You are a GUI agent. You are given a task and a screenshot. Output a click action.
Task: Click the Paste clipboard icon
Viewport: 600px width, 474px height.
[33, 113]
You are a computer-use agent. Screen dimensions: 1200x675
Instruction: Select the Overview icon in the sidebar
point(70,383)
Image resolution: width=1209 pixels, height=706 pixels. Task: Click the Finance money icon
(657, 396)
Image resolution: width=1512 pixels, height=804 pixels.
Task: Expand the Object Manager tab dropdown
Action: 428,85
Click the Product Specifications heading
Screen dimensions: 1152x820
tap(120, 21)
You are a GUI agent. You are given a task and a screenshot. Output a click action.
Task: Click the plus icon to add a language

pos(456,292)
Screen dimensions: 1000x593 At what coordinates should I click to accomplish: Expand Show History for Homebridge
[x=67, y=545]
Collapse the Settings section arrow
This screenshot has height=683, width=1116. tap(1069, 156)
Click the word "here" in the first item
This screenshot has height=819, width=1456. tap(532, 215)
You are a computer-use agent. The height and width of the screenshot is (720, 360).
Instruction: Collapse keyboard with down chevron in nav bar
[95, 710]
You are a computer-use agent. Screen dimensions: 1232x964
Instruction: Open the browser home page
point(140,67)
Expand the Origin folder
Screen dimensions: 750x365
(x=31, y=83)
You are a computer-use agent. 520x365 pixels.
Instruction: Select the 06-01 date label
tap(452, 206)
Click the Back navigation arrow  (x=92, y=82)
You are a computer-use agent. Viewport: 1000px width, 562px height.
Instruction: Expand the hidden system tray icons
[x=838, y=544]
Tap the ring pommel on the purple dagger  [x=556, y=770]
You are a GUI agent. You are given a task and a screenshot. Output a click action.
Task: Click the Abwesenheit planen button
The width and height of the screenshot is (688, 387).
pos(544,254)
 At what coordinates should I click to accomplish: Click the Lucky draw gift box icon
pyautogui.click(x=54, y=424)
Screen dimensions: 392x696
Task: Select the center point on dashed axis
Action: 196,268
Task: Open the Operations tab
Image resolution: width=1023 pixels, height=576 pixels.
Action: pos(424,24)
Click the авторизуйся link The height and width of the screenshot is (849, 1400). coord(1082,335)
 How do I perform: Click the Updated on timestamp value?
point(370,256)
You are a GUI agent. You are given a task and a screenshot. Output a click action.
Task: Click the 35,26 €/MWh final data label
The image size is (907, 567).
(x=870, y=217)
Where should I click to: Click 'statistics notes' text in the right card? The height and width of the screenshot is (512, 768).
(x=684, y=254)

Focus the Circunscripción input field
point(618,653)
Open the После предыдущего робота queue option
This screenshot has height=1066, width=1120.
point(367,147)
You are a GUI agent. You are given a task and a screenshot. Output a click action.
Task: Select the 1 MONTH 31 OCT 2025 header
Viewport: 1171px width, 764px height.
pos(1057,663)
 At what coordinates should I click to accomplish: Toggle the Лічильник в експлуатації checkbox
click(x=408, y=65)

◆ ◆ ◆

▸ WHAT TO WORK ON
Write out every line of the data exactly, leaving nothing out.

▸ RESULT FOR THIS TASK
You are a GUI agent. You are given a task and a screenshot. Output a click action.
Task: Click the Paste clipboard icon
Viewport: 600px width, 474px height.
[33, 113]
You are a computer-use agent. Screen dimensions: 1200x675
Instruction: Select the Overview icon in the sidebar
point(70,383)
Image resolution: width=1209 pixels, height=706 pixels. Task: Click the Finance money icon
(657, 396)
Image resolution: width=1512 pixels, height=804 pixels.
Task: Expand the Object Manager tab dropdown
Action: 428,85
Click the Product Specifications heading
Screen dimensions: 1152x820
tap(120, 21)
You are a GUI agent. You are given a task and a screenshot. Output a click action.
Task: Click the plus icon to add a language

pos(456,292)
Screen dimensions: 1000x593 At what coordinates should I click to accomplish: Expand Show History for Homebridge
[x=67, y=545]
Collapse the Settings section arrow
This screenshot has height=683, width=1116. tap(1069, 156)
Click the word "here" in the first item
This screenshot has height=819, width=1456. tap(532, 215)
You are a computer-use agent. The height and width of the screenshot is (720, 360).
Instruction: Collapse keyboard with down chevron in nav bar
[95, 710]
You are a computer-use agent. Screen dimensions: 1232x964
Instruction: Open the browser home page
point(140,67)
Expand the Origin folder
Screen dimensions: 750x365
(x=31, y=83)
You are a computer-use agent. 520x365 pixels.
Instruction: Select the 06-01 date label
tap(452, 206)
Click the Back navigation arrow  (x=92, y=82)
You are a computer-use agent. Viewport: 1000px width, 562px height.
Instruction: Expand the hidden system tray icons
[x=838, y=544]
Tap the ring pommel on the purple dagger  [x=556, y=770]
You are a GUI agent. You are given a task and a screenshot. Output a click action.
Task: Click the Abwesenheit planen button
The width and height of the screenshot is (688, 387).
pos(544,254)
 At what coordinates should I click to accomplish: Click the Lucky draw gift box icon
pyautogui.click(x=54, y=424)
Screen dimensions: 392x696
Task: Select the center point on dashed axis
Action: 196,268
Task: Open the Operations tab
Image resolution: width=1023 pixels, height=576 pixels.
Action: pos(424,24)
Click the авторизуйся link The height and width of the screenshot is (849, 1400). coord(1082,335)
 How do I perform: Click the Updated on timestamp value?
point(370,256)
You are a GUI agent. You are given a task and a screenshot. Output a click action.
Task: Click the 35,26 €/MWh final data label
The image size is (907, 567).
(x=870, y=217)
Where should I click to: Click 'statistics notes' text in the right card? The height and width of the screenshot is (512, 768).
(x=684, y=254)

Focus the Circunscripción input field
point(618,653)
Open the После предыдущего робота queue option
This screenshot has height=1066, width=1120.
point(367,147)
You are a GUI agent. You are given a task and a screenshot. Output a click action.
Task: Select the 1 MONTH 31 OCT 2025 header
Viewport: 1171px width, 764px height.
pos(1057,663)
 At what coordinates should I click to accomplish: Toggle the Лічильник в експлуатації checkbox
click(x=408, y=65)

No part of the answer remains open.